# PROBLEM REQUIREMENTS
I would like you to output every record below exactly, apart from the pictures.

# EXCERPTED DATA
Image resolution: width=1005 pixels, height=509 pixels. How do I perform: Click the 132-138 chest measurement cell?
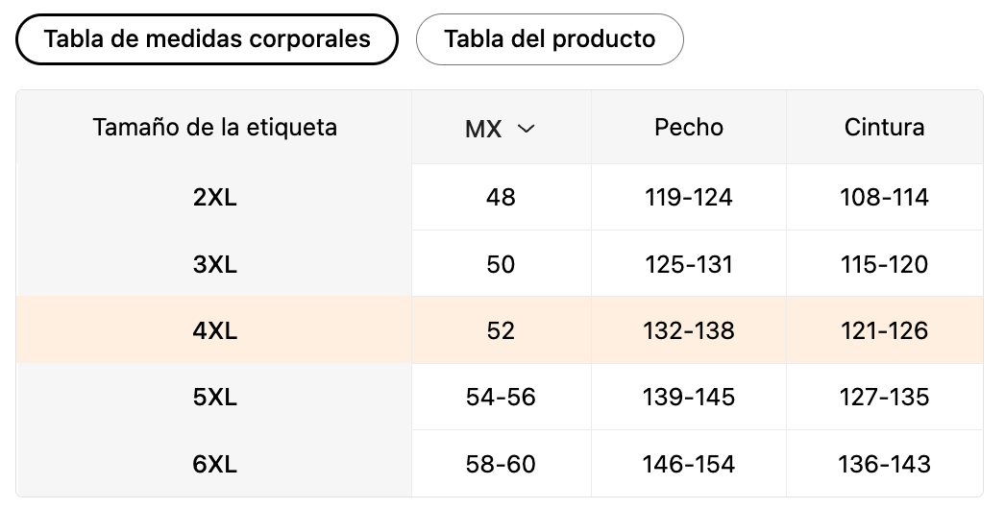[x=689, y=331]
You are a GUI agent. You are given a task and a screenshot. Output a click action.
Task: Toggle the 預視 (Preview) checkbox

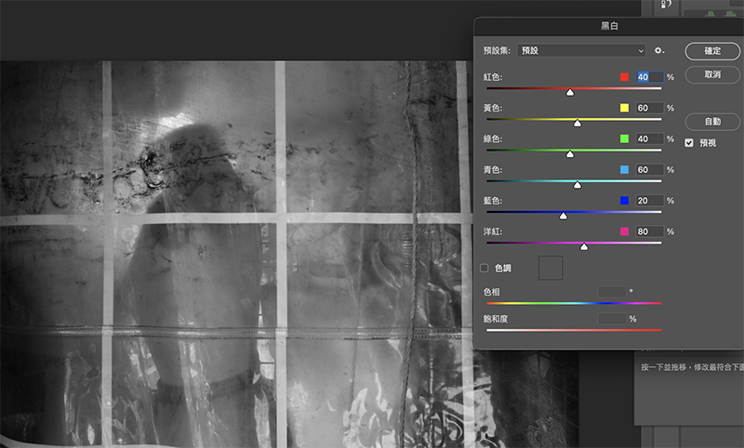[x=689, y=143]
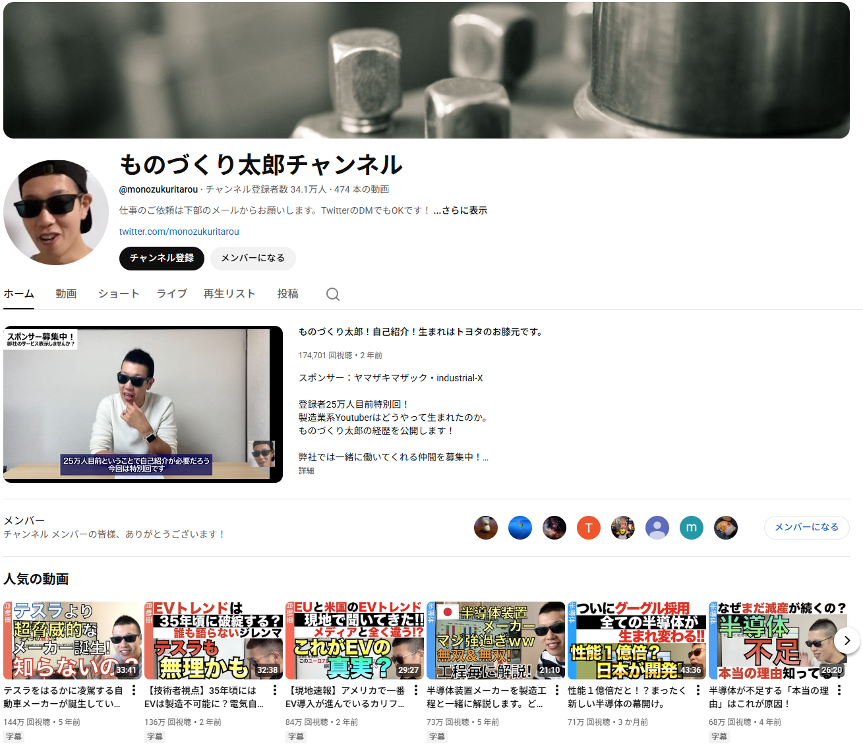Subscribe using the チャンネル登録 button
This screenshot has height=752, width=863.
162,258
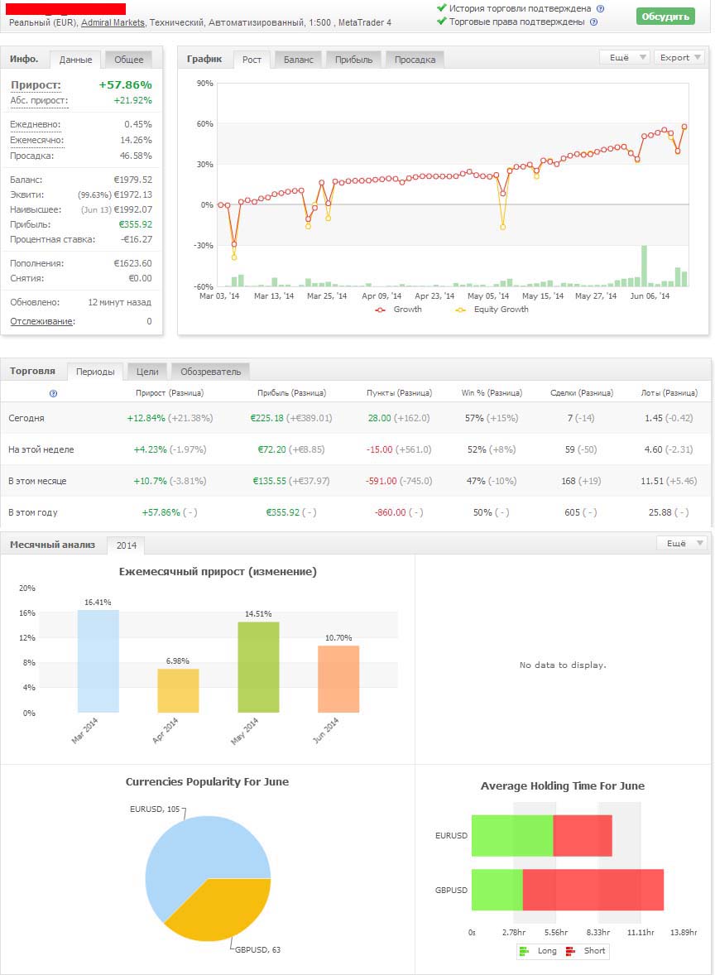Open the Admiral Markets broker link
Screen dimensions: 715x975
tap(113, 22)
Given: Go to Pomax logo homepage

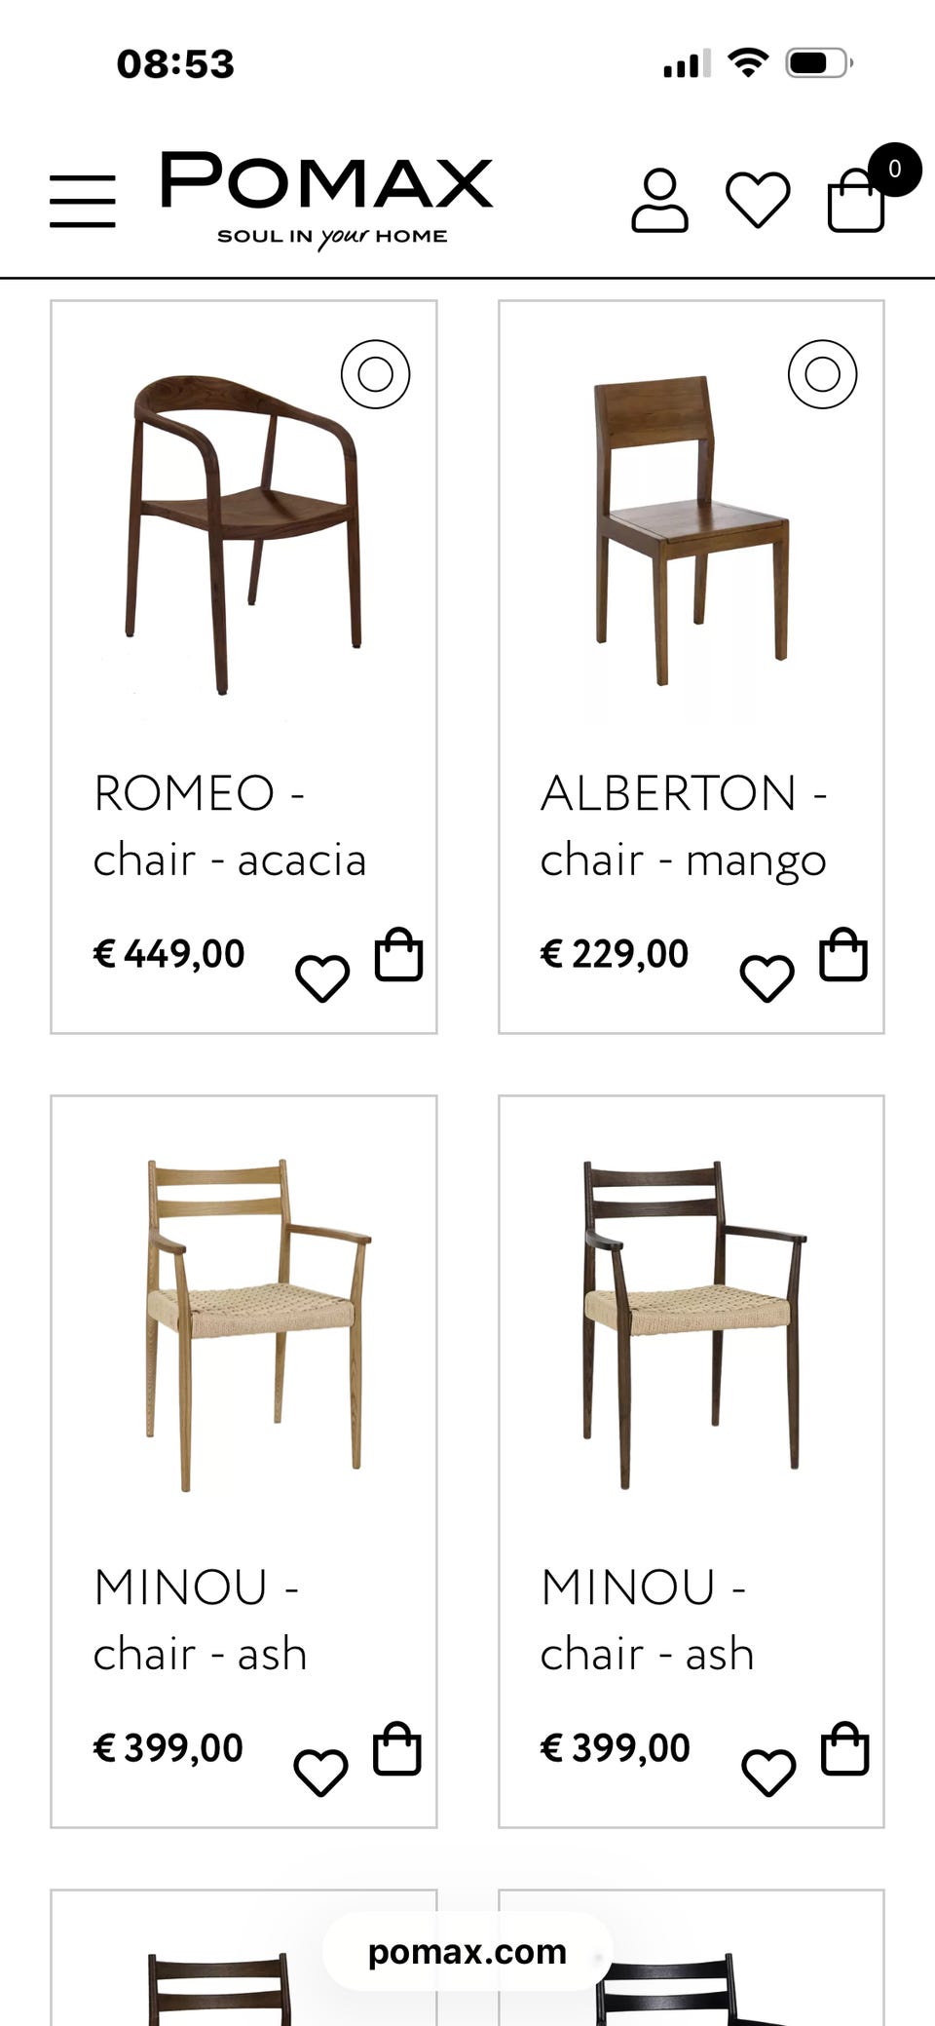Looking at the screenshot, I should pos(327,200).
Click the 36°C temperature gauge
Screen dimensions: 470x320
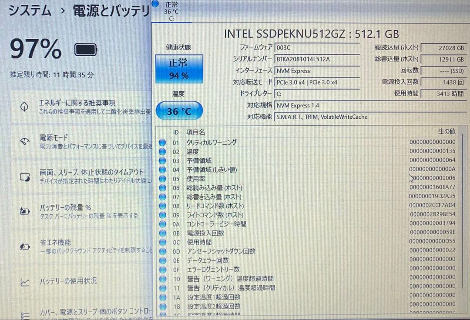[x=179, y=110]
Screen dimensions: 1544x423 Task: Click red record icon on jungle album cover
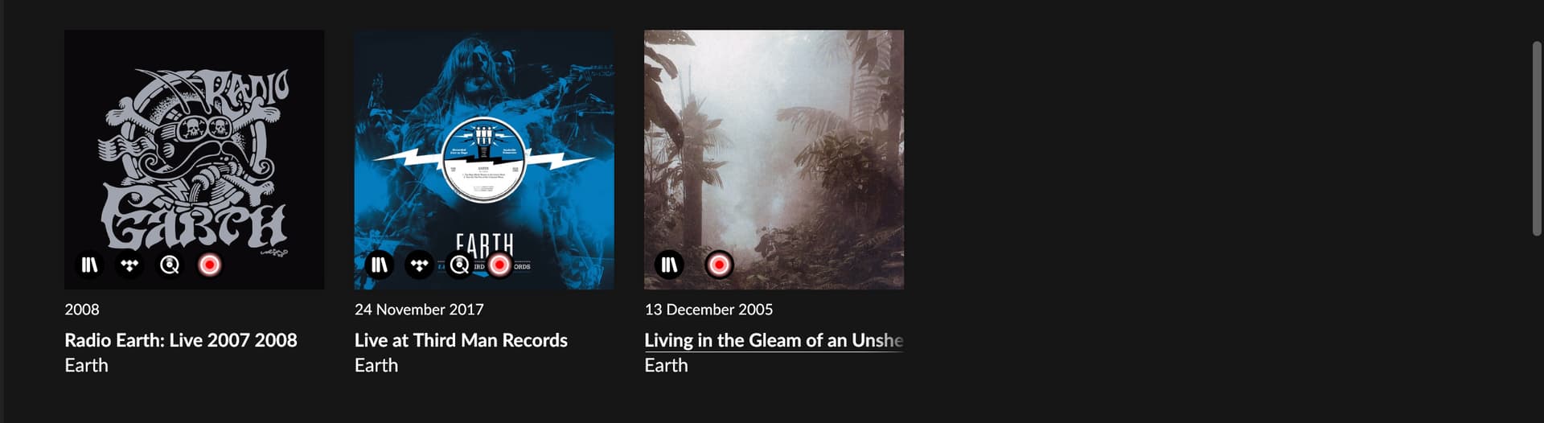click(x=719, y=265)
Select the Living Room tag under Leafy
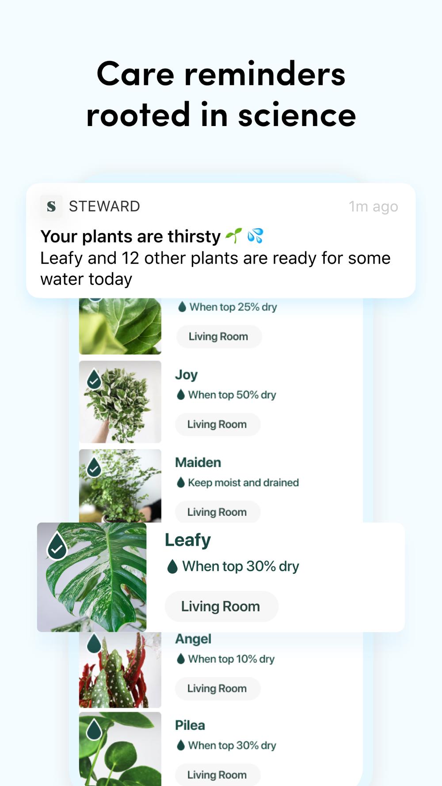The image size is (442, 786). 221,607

# FINISHED EXERCISE
Image resolution: width=1005 pixels, height=509 pixels. How do I perform: Click the 132-138 chest measurement cell?
[x=689, y=331]
You are a GUI agent. You are given a task and a screenshot. Output a click action.
Task: Toggle the 預視 (Preview) checkbox

[x=689, y=143]
Subscribe using the チャンネル登録 button
This screenshot has height=752, width=863.
162,258
Open the Admiral Markets broker link
Screen dimensions: 715x975
tap(113, 22)
Given: Go to Pomax logo homepage

Looking at the screenshot, I should pos(327,200).
Click the 36°C temperature gauge
Screen dimensions: 470x320
[x=179, y=110]
Screen dimensions: 1544x423 Task: Click red record icon on jungle album cover
click(x=719, y=265)
Select the Living Room tag under Leafy
The image size is (442, 786). 221,607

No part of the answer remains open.